Darren Ramon C. Avestruz


AB Political Science 3

Ask yourself. Who are you? Do you really know yourself? Or do you even care to know
yourself? Man, indeed has started questioning the world, simultaneously with the time of his
existence. He has been curious and fascinated about the world and even the things which are beyond
empiricism. However, such curiosity always comes with limitations. The curiosity of man is always
bounded with various extrinsic factors – culture, tradition, whatever. The point is, once man is
pushed to these ‘limits’ of his curiosity, he never does something most of the time. He will just be
contented of whatever these ‘limits’ may present to them, and will just stop and shut up.

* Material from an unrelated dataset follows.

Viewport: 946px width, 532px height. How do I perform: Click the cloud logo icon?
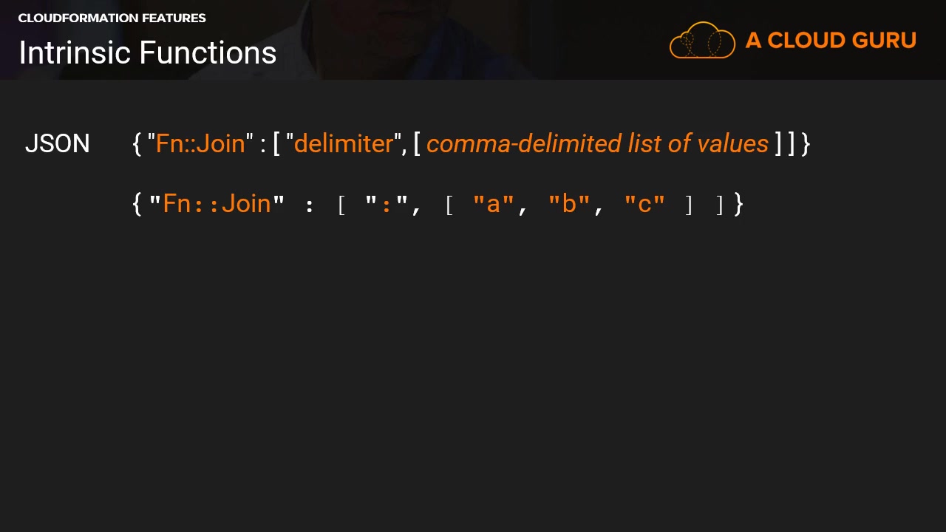coord(702,41)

Ask yourself. Where did you come from? Where are you now? Where shall you go next?
Man has been hounded by questions of his origin and destination throughout his existence. Man has
provided different answers for these questions yet, no one was ever satisfied with those. No one has
ever agreed with his fellow man about such conversations and perhaps, the entire humanity never
will.

Ask yourself. Why have you become the person that you are right now? Have you designed
the plot which led you to become who you are right now? I do not know. Yes. No. Perhaps, yes.
Maybe. No one knows. An infinite number of responses to these questions, added with the
confusion and uncertainties of man, equal the great tragic of man being lost in the voyage of life.

Ask yourself. Have you already asked? When will you stop asking? When will you continue
to ascertain the enigmatics of life? How will you continue to live now? Man has tried. Man has
failed. Man has stopped. Can you start all over again? Can you still face the miseries offered by fate
along the way? After all, would you still have the courage to breathe life?

I have literally tons of questions in my mind and I am anxious for not being able to answer
most of them. I feel lost. I feel the nothingness given by life. But I am able to smile until now. This
is because I still have the courage to ask. I still have the willingness to be corrected by anyone, by
everyone, and even by Him. I still have the courage to question the details of life. I still have the will
to continue living, and this I am doing with great purpose. The purpose of finding the significance
of me standing on this earth with the certainty of losing my breath anytime. This, I found as a
framework of how I can shape my future through asking.

I am uncertain. I am confused. I am afraid. I am pressured. I am threatened. I am anxious.


Above all, I am ready. I am prepared to fully hold on to this new chapter of my life. Things shall
eventually change; people will be having different reactions and treatments; opportunities might
suddenly close – whatever it may come – will to power lang yan.